THE PROBLEM: Every record below should be printed exactly as it appears.

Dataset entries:

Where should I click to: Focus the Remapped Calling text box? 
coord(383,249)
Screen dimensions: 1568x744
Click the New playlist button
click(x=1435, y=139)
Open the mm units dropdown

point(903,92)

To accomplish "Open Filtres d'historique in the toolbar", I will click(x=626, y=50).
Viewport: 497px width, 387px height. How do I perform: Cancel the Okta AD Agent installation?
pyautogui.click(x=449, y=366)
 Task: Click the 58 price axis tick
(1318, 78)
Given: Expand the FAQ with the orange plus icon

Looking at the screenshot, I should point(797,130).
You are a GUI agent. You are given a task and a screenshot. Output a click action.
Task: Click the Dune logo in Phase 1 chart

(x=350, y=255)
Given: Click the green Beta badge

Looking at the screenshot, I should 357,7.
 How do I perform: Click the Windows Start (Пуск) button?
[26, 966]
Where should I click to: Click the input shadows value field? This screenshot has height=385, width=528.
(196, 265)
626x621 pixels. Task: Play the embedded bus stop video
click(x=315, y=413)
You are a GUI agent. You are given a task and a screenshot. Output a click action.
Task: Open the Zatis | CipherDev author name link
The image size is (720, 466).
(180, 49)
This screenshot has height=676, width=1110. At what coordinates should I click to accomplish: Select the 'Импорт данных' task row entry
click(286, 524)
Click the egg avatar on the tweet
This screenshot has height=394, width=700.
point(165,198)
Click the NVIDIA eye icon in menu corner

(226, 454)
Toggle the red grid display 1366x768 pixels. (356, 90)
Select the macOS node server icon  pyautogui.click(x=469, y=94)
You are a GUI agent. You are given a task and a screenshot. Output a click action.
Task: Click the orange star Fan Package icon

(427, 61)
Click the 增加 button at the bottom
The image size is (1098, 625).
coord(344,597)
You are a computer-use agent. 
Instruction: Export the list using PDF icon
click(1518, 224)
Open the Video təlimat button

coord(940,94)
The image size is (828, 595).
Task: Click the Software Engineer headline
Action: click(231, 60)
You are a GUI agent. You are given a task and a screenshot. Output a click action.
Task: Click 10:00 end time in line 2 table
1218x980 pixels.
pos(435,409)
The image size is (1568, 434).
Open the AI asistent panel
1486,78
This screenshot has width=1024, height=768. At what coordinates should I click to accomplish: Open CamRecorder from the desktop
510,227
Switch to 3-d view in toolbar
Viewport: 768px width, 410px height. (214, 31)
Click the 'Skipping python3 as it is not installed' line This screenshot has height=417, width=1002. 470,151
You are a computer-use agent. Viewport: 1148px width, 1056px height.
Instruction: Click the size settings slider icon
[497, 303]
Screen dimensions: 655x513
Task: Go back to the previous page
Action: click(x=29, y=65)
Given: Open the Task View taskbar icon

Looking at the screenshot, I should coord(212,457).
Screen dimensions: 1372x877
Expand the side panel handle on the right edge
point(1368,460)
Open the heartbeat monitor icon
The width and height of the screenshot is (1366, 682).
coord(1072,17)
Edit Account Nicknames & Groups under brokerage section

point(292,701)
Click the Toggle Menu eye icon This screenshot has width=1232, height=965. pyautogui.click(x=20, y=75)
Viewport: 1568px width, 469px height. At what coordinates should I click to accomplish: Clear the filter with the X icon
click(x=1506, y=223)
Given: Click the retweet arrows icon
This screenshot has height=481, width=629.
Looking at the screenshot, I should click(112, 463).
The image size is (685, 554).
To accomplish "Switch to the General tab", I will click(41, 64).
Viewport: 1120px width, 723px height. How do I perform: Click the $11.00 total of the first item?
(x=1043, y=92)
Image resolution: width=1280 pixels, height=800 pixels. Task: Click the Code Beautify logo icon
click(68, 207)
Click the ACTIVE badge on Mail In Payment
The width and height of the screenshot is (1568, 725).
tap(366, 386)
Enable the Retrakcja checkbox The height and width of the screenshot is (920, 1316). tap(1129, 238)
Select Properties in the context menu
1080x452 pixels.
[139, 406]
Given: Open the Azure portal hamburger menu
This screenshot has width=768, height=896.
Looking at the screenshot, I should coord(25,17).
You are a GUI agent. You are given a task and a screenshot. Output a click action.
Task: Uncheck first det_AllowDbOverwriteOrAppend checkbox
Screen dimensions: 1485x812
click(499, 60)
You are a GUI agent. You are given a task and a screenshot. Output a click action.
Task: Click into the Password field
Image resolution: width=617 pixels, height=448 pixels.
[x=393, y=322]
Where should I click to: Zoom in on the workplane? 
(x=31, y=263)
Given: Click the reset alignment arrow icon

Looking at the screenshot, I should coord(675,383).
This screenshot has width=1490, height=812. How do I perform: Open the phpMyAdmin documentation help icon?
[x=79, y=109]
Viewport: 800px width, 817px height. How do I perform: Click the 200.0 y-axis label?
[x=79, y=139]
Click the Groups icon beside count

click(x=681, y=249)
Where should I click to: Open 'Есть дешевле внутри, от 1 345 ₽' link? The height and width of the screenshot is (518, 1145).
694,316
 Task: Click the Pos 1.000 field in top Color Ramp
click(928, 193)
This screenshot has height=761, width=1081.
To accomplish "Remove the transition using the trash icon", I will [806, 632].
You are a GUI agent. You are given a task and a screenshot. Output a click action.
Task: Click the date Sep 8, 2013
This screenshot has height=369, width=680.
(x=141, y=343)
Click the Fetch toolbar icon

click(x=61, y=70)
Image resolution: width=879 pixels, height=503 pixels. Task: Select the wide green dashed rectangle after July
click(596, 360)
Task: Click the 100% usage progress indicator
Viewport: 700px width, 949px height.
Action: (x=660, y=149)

ANSWER FOR THE TASK:
Where should I click to: Focus the Remapped Calling text box? 
coord(383,249)
Screen dimensions: 1568x744
Click the New playlist button
click(x=1435, y=139)
Open the mm units dropdown

point(903,92)

To accomplish "Open Filtres d'historique in the toolbar", I will click(x=626, y=50).
Viewport: 497px width, 387px height. How do I perform: Cancel the Okta AD Agent installation?
pyautogui.click(x=449, y=366)
 Task: Click the 58 price axis tick
(1318, 78)
Given: Expand the FAQ with the orange plus icon

Looking at the screenshot, I should point(797,130).
You are a GUI agent. You are given a task and a screenshot. Output a click action.
Task: Click the Dune logo in Phase 1 chart

(x=350, y=255)
Given: Click the green Beta badge

Looking at the screenshot, I should 357,7.
 How do I perform: Click the Windows Start (Пуск) button?
[26, 966]
Where should I click to: Click the input shadows value field? This screenshot has height=385, width=528.
(196, 265)
626x621 pixels. Task: Play the embedded bus stop video
click(x=315, y=413)
You are a GUI agent. You are given a task and a screenshot. Output a click action.
Task: Open the Zatis | CipherDev author name link
The image size is (720, 466).
(180, 49)
This screenshot has height=676, width=1110. At what coordinates should I click to accomplish: Select the 'Импорт данных' task row entry
click(286, 524)
Click the egg avatar on the tweet
This screenshot has height=394, width=700.
point(165,198)
Click the NVIDIA eye icon in menu corner

(226, 454)
Toggle the red grid display 1366x768 pixels. (356, 90)
Select the macOS node server icon  pyautogui.click(x=469, y=94)
You are a GUI agent. You are given a task and a screenshot. Output a click action.
Task: Click the orange star Fan Package icon

(427, 61)
Click the 增加 button at the bottom
The image size is (1098, 625).
coord(344,597)
You are a computer-use agent. 
Instruction: Export the list using PDF icon
click(1518, 224)
Open the Video təlimat button

coord(940,94)
The image size is (828, 595).
Task: Click the Software Engineer headline
Action: click(231, 60)
You are a GUI agent. You are given a task and a screenshot. Output a click action.
Task: Click 10:00 end time in line 2 table
1218x980 pixels.
pos(435,409)
The image size is (1568, 434).
Open the AI asistent panel
1486,78
This screenshot has width=1024, height=768. At what coordinates should I click to accomplish: Open CamRecorder from the desktop
510,227
Switch to 3-d view in toolbar
Viewport: 768px width, 410px height. (214, 31)
Click the 'Skipping python3 as it is not installed' line This screenshot has height=417, width=1002. 470,151
You are a computer-use agent. Viewport: 1148px width, 1056px height.
Instruction: Click the size settings slider icon
[497, 303]
Screen dimensions: 655x513
Task: Go back to the previous page
Action: click(x=29, y=65)
Given: Open the Task View taskbar icon

Looking at the screenshot, I should coord(212,457).
Screen dimensions: 1372x877
Expand the side panel handle on the right edge
point(1368,460)
Open the heartbeat monitor icon
The width and height of the screenshot is (1366, 682).
coord(1072,17)
Edit Account Nicknames & Groups under brokerage section

point(292,701)
Click the Toggle Menu eye icon This screenshot has width=1232, height=965. pyautogui.click(x=20, y=75)
Viewport: 1568px width, 469px height. At what coordinates should I click to accomplish: Clear the filter with the X icon
click(x=1506, y=223)
Given: Click the retweet arrows icon
This screenshot has height=481, width=629.
Looking at the screenshot, I should click(112, 463).
The image size is (685, 554).
To accomplish "Switch to the General tab", I will click(41, 64).
Viewport: 1120px width, 723px height. How do I perform: Click the $11.00 total of the first item?
(x=1043, y=92)
Image resolution: width=1280 pixels, height=800 pixels. Task: Click the Code Beautify logo icon
click(68, 207)
Click the ACTIVE badge on Mail In Payment
The width and height of the screenshot is (1568, 725).
tap(366, 386)
Enable the Retrakcja checkbox The height and width of the screenshot is (920, 1316). tap(1129, 238)
Select Properties in the context menu
1080x452 pixels.
[139, 406]
Given: Open the Azure portal hamburger menu
This screenshot has width=768, height=896.
Looking at the screenshot, I should coord(25,17).
You are a GUI agent. You are given a task and a screenshot. Output a click action.
Task: Uncheck first det_AllowDbOverwriteOrAppend checkbox
Screen dimensions: 1485x812
click(499, 60)
You are a GUI agent. You are given a task and a screenshot. Output a click action.
Task: Click into the Password field
Image resolution: width=617 pixels, height=448 pixels.
[x=393, y=322]
Where should I click to: Zoom in on the workplane? 
(x=31, y=263)
Given: Click the reset alignment arrow icon

Looking at the screenshot, I should coord(675,383).
This screenshot has width=1490, height=812. How do I perform: Open the phpMyAdmin documentation help icon?
[x=79, y=109]
Viewport: 800px width, 817px height. How do I perform: Click the 200.0 y-axis label?
[x=79, y=139]
Click the Groups icon beside count

click(x=681, y=249)
Where should I click to: Open 'Есть дешевле внутри, от 1 345 ₽' link? The height and width of the screenshot is (518, 1145).
694,316
 Task: Click the Pos 1.000 field in top Color Ramp
click(928, 193)
This screenshot has height=761, width=1081.
To accomplish "Remove the transition using the trash icon", I will [806, 632].
You are a GUI agent. You are given a task and a screenshot. Output a click action.
Task: Click the date Sep 8, 2013
This screenshot has height=369, width=680.
(x=141, y=343)
Click the Fetch toolbar icon

click(x=61, y=70)
Image resolution: width=879 pixels, height=503 pixels. Task: Select the wide green dashed rectangle after July
click(596, 360)
Task: Click the 100% usage progress indicator
Viewport: 700px width, 949px height.
Action: (x=660, y=149)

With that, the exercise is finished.